I say all of this with love. I say this because you are the one person that affects my well being and my emotional status more than anyone else out there. I love sports and I want to continue to play sports, but I don’t know how much longer I can go if this continues. If you could give me one compliment for every ten times you push me, my inner desire to play sports and get better will sky rocket. My confidence will sky rocket! If there’s no expectation placed on the outcome of games, I know for a fact that I could play better. If you could do those simple things, I would appreciate that.

Love you,

Your Son __________

You might not realize it, but your son or daughter is most likely having some of these feelings if you haven’t been mindful enough to take a few minutes to take a deep dive into yourself and also how your actions are affecting your child’s well being. Youth sports are meant to be a teaching tool. I don’t believe in participation trophies, but I also don’t believe in emotions being based off of outcomes, whether it be on an individual basis, or a team basis. Are you a father or mother that has high expectations for your child? This is a good thing. It’s alright to push and put your child into uncomfortable situations. They ABSOLUTELY need this. Do you love first though? Pushing your child without love creates emptiness. A child that is pushed constantly without positive reinforcement is an emotional ticking time bomb.

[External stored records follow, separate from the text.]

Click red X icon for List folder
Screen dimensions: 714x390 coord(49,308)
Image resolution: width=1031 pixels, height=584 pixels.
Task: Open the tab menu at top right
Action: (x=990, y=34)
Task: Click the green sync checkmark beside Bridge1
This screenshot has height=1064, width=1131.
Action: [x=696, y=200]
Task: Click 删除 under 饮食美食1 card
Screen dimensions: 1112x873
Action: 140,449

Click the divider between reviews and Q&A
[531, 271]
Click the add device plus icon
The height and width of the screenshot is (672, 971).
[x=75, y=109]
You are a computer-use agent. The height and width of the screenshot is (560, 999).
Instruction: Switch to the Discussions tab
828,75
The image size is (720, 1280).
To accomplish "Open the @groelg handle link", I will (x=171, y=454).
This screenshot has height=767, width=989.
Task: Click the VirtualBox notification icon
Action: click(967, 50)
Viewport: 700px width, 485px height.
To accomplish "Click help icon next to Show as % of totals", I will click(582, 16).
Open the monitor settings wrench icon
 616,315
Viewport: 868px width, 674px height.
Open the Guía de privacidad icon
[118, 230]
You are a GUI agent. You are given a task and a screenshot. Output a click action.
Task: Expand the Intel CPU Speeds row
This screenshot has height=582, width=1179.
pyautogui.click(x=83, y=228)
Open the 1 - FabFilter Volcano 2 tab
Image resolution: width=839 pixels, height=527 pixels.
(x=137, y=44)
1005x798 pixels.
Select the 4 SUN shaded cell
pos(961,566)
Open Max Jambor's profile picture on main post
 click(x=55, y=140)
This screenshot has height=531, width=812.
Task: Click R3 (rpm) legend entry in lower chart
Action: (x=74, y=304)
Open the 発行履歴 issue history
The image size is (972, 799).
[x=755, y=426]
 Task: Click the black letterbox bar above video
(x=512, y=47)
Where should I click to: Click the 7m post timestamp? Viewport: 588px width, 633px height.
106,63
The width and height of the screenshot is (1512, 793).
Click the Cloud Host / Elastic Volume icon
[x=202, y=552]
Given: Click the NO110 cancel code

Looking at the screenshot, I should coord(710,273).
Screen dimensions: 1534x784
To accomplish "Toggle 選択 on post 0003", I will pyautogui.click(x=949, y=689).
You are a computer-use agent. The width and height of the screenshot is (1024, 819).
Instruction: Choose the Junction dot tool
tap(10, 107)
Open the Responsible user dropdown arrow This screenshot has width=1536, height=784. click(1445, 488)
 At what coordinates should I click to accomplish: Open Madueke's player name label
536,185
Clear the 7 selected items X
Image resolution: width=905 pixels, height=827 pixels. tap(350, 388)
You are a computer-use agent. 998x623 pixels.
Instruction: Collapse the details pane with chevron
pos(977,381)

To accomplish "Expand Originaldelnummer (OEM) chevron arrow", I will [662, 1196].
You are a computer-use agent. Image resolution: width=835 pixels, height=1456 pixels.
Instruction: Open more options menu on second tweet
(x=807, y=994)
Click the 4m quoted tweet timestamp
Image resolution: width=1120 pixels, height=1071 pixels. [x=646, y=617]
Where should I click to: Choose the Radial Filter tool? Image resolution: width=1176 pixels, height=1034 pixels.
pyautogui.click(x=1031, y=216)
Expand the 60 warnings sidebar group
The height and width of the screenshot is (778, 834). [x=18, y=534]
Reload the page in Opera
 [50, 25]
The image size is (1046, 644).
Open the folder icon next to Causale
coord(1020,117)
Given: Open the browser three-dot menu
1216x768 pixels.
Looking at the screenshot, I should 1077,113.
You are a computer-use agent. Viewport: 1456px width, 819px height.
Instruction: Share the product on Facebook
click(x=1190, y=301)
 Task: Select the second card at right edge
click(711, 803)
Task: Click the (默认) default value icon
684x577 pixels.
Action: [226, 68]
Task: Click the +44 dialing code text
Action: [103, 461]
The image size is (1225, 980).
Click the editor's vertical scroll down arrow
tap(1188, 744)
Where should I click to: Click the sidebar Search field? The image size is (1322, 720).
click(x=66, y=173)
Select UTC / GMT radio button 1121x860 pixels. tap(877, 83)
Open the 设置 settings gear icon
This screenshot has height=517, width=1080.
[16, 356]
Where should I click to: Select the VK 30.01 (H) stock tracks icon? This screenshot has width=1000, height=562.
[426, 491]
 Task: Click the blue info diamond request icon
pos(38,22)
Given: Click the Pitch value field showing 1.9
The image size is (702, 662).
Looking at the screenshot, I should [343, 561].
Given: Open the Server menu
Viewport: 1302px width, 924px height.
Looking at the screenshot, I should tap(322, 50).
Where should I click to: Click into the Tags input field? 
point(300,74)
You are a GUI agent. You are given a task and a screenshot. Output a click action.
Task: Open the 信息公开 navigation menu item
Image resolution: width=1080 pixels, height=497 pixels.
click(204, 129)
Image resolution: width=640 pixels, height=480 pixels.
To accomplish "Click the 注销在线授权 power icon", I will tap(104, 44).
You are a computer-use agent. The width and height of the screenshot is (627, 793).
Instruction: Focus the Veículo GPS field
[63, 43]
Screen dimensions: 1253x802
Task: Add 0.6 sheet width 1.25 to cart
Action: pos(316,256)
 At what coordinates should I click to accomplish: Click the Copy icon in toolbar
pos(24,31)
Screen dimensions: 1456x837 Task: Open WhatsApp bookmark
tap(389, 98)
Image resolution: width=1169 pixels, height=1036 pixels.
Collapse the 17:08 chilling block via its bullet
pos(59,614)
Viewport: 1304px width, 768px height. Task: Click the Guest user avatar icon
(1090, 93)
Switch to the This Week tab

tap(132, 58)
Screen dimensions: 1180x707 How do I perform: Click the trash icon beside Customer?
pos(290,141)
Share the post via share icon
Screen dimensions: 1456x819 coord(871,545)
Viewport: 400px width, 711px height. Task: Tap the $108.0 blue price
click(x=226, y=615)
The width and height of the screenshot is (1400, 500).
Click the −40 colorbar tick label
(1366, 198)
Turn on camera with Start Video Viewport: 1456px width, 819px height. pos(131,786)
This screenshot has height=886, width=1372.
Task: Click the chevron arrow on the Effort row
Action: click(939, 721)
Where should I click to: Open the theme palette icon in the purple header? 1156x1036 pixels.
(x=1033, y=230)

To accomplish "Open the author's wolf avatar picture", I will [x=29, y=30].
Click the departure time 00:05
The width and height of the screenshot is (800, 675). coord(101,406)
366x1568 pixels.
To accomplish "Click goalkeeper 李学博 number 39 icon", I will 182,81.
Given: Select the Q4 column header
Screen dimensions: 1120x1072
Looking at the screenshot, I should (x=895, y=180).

The point of this article is not to shame parents or to point the finger at parents for issues that their children are having. It is to bring to the light that until this point, mental health in youth sports is rarely ever talked about. These conversations between parent and child are hardly ever had. The words left unspoken are often times the ones that cut the deepest. These are the feelings that affect a person in a negative manner for a lifetime. It’s the parent’s job to start the conversation. Start now.